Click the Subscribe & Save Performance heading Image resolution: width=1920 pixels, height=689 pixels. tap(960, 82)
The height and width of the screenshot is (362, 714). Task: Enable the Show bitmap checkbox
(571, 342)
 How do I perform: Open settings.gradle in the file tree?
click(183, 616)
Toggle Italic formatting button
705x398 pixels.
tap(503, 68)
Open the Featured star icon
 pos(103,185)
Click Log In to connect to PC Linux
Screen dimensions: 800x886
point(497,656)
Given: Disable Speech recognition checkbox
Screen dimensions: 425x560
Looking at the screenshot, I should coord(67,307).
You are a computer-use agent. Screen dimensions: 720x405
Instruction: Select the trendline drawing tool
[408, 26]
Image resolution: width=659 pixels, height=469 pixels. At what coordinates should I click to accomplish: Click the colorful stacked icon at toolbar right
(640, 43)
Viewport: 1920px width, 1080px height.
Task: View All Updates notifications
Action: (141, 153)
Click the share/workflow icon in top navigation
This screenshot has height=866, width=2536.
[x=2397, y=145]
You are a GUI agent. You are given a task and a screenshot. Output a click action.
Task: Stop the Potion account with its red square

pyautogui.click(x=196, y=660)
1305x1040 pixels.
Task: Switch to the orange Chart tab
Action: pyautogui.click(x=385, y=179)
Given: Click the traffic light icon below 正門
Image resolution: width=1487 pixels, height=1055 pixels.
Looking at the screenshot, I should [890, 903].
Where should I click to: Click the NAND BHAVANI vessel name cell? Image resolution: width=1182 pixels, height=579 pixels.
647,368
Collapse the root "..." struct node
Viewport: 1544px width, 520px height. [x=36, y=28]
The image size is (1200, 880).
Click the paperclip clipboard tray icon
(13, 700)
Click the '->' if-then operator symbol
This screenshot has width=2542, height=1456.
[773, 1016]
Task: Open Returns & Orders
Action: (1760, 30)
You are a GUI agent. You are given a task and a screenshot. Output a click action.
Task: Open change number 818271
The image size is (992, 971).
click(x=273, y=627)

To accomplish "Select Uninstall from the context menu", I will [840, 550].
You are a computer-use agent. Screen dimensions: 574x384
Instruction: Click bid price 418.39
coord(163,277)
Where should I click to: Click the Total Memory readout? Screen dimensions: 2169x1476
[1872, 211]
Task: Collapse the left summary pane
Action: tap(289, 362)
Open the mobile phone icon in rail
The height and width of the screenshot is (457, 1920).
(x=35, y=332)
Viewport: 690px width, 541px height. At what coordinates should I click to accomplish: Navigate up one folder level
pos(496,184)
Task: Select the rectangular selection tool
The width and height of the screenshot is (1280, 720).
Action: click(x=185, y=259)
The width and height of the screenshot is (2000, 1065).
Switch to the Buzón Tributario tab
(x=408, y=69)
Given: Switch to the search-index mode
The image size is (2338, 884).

▶ [Stated task]: Could you reproduce, character for character, the lines of the data from the one containing "Viewport: 690px width, 541px" through the final line, with both ends included?

▶ [Response]:
Viewport: 690px width, 541px height. At what coordinates should I click to accomplish: Navigate up one folder level
pos(496,184)
Task: Select the rectangular selection tool
The width and height of the screenshot is (1280, 720).
Action: click(x=185, y=259)
The width and height of the screenshot is (2000, 1065).
Switch to the Buzón Tributario tab
(x=408, y=69)
Given: Switch to the search-index mode
The image size is (2338, 884).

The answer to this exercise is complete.